§ Instruções de trabalho:
a - Extraia do texto sobre Getúlio Vargas o trecho entre "A revista Piauí" e "do clã gaúcho.", inclusive.
b - Responda às perguntas abaixo com base no texto sobre Getúlio Vargas.
(i) Em que revista saiu o artigo de Lira Neto citado no texto?
(ii) Por qual apelido era chamado Benjamin Vargas?
(iii) Quem ficou com a culpa pelo atentado a Lacerda?
┌─ Texto selecionado
Houve uma época em que Hitler era considerado um grande
estadista, não havendo estranheza que houvesse sido escolhido para “chanceler”,
na Alemanha dos anos 30, nem que o Papa Pio XII lhe tivesse feito uma visita de
cortesia, com muito tapete vermelho e salamaleques de estilo. Stalin também foi
elogiadíssimo nos jornais ocidentais, durante a II Guerra Mundial, como
comandante supremo da Rússia, na luta contra os nazistas (os vilões de então).
Quando eu era aluno da escola primária, Getúlio Vargas era o centro de um culto
patriótico de fazer inveja a Mussolini.
O que eu quero dizer, enfim, é que Machado de Assis
tinha razão: “ao vencedor, as batatas!” Nos anos 30, quando Getúlio Vargas era
o maioral, na política brasileira, tudo o que havia de bom, no país, lhe era
atribuído, como sua dádiva ao povo. Toda sujeira que aparecia, era jogada para
baixo do tapete. Não se podia manchar o nome de um homem que representava a
redenção do povo brasileiro, que comandara uma revolução contra o baronato do
“café com leite”, paulista e mineiro. Seu retrato estava pendurado em todos os
edifícios públicos, mesmo nas escolas.
A revista Piauí de Julho traz um interessante artigo de
Lira Neto sobre as armações político-belicosas da família Vargas (com Benjamin à
frente), na fronteira Brasil/Uruguai/Argentina, muito próximo à fazenda da família
do ditador. Tratava-se de uma ajuda, com capangas armados (o famoso Gregório, guarda-costas
da família, no meio), a um grupo subversivo argentino que disputava o poder,
com o governo platino constituído. O lado político me pareceu o menos
importante. Chocante foi o comportamento do Benjamin Vargas (dito Beijo – irmão
de Getúlio) e de Gregório, em vários episódios que rivalizavam em audácia e
crueldade, com aqueles lances cinematográficos da Máfia italiana, nos filmes
americanos. Assassinatos e latrocínios eram perpetrados como se fossem uma rotina
nos hábitos do clã gaúcho.
Confrontando esses acontecimentos secretos da família
do Ditador (dos quais ele lavava as mãos, quando não davam certo) com a imagem
que tínhamos dele, na época, parece que estamos falando de personagens bem
diferentes. Não é à toa que, no episódio posterior, do atentado a Lacerda,
muitos de nós tenhamos ficado, ou neutros, aguardando esclarecimentos, pois era
difícil acreditar que Getúlio estivesse implicado no caso (Gregório ficou com a
culpa como se sabe), ou achando que tudo aquilo era uma fantasia paranoica de
Carlos Lacerda.
└─
┌─ Dados registrados
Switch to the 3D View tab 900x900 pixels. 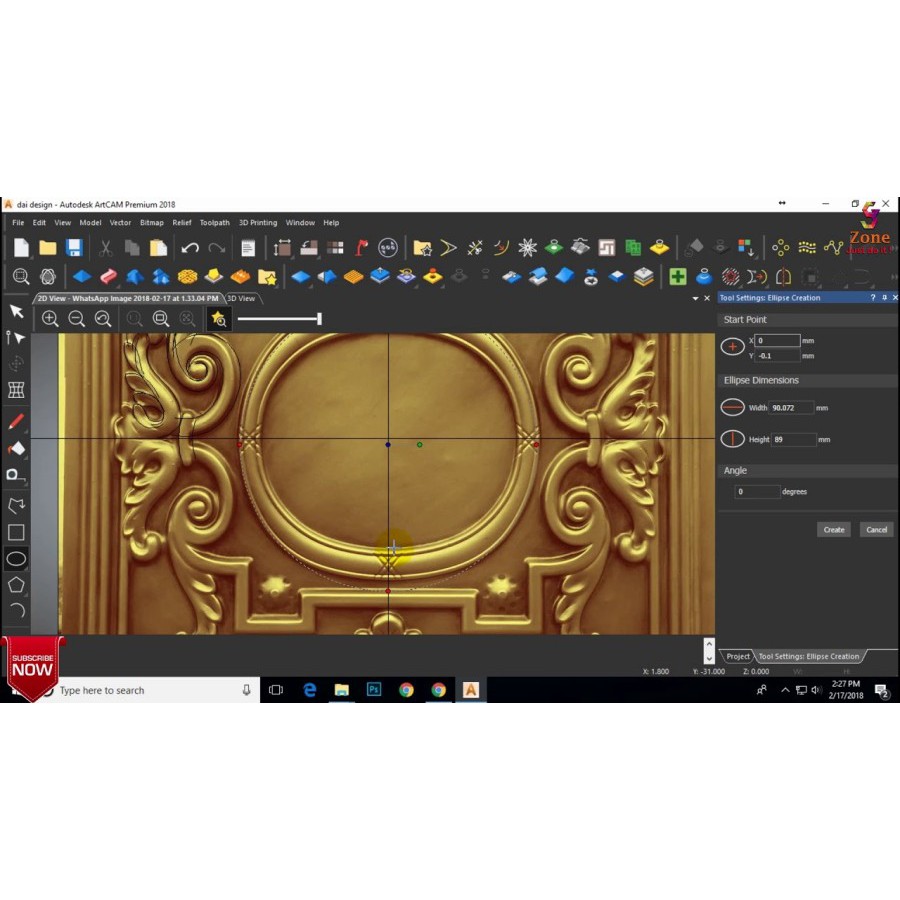[240, 298]

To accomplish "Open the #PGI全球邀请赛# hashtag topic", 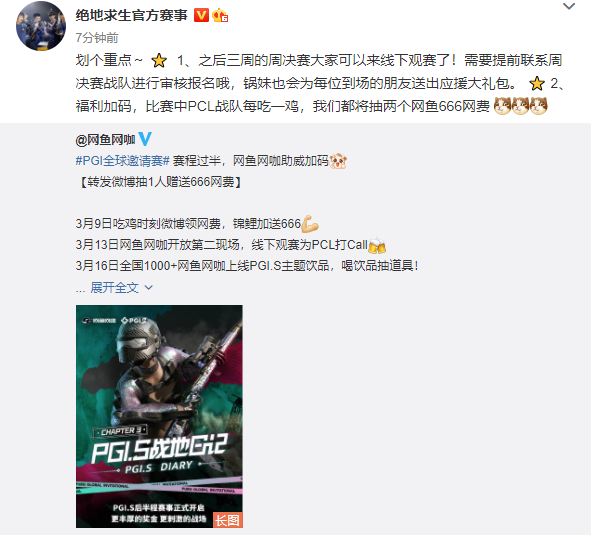I will (122, 161).

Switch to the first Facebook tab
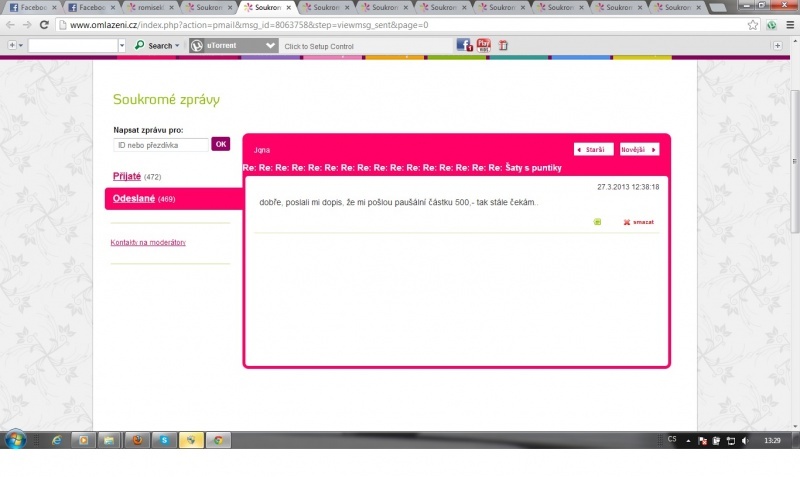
└─
§ Respostas esperadas:
a -
A revista Piauí de Julho traz um interessante artigo de
Lira Neto sobre as armações político-belicosas da família Vargas (com Benjamin à
frente), na fronteira Brasil/Uruguai/Argentina, muito próximo à fazenda da família
do ditador. Tratava-se de uma ajuda, com capangas armados (o famoso Gregório, guarda-costas
da família, no meio), a um grupo subversivo argentino que disputava o poder,
com o governo platino constituído. O lado político me pareceu o menos
importante. Chocante foi o comportamento do Benjamin Vargas (dito Beijo – irmão
de Getúlio) e de Gregório, em vários episódios que rivalizavam em audácia e
crueldade, com aqueles lances cinematográficos da Máfia italiana, nos filmes
americanos. Assassinatos e latrocínios eram perpetrados como se fossem uma rotina
nos hábitos do clã gaúcho.

b -
(i) Na revista Piauí de julho.
(ii) Beijo.
(iii) Gregório.